The forward-looking statements contained herein are expressly qualified by this cautionary statement.
About Parkland Corporation
Parkland is a leading international fuel distributor, marketer, and convenience retailer with safe and reliable operations in 26 countries across the Americas. Our retail network meets the fuel and convenience needs of everyday consumers. Our commercial operations provide businesses with fuel to operate, complete projects and better serve their customers.
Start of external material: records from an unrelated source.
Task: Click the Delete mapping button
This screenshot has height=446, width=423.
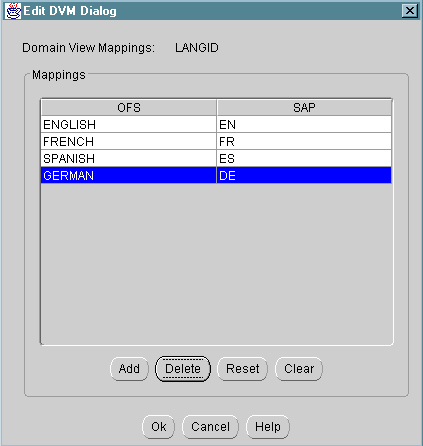Action: click(x=183, y=369)
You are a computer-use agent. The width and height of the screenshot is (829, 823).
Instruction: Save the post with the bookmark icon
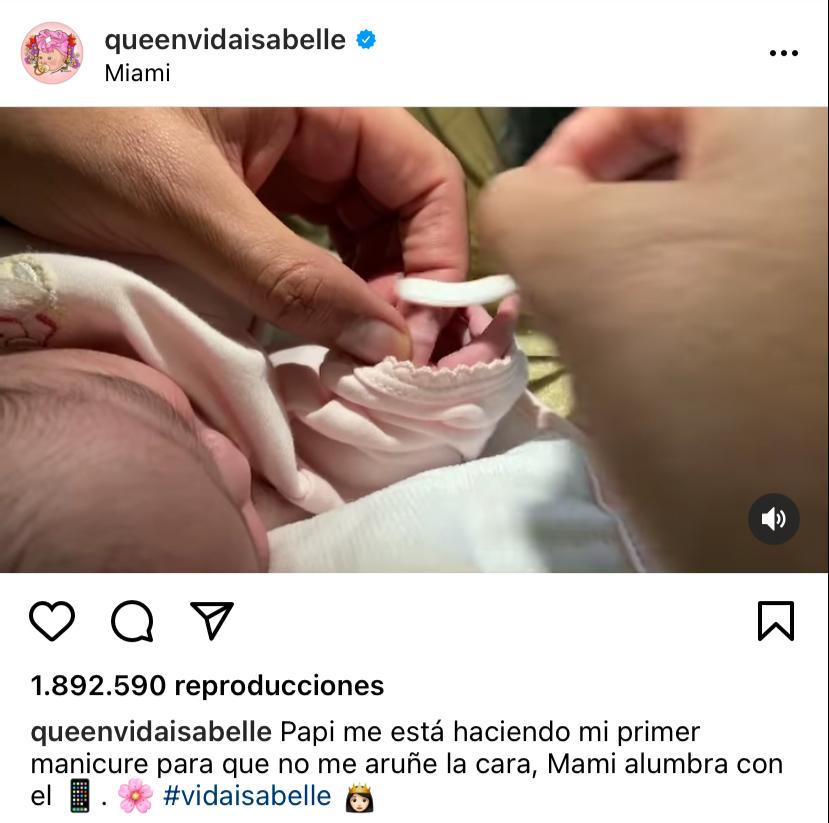pos(776,621)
In addition to meeting our customers' needs for essential fuels, Parkland provides a range of choices to help them lower their environmental impact, including manufacturing and blending renewable fuels, ultra-fast EV charging, a variety of solutions for carbon credits and renewables, and solar power. With approximately 4,000 retail and commercial locations across Canada, the United States and the Caribbean region, we have developed supply, distribution and trading capabilities to accelerate growth and business performance.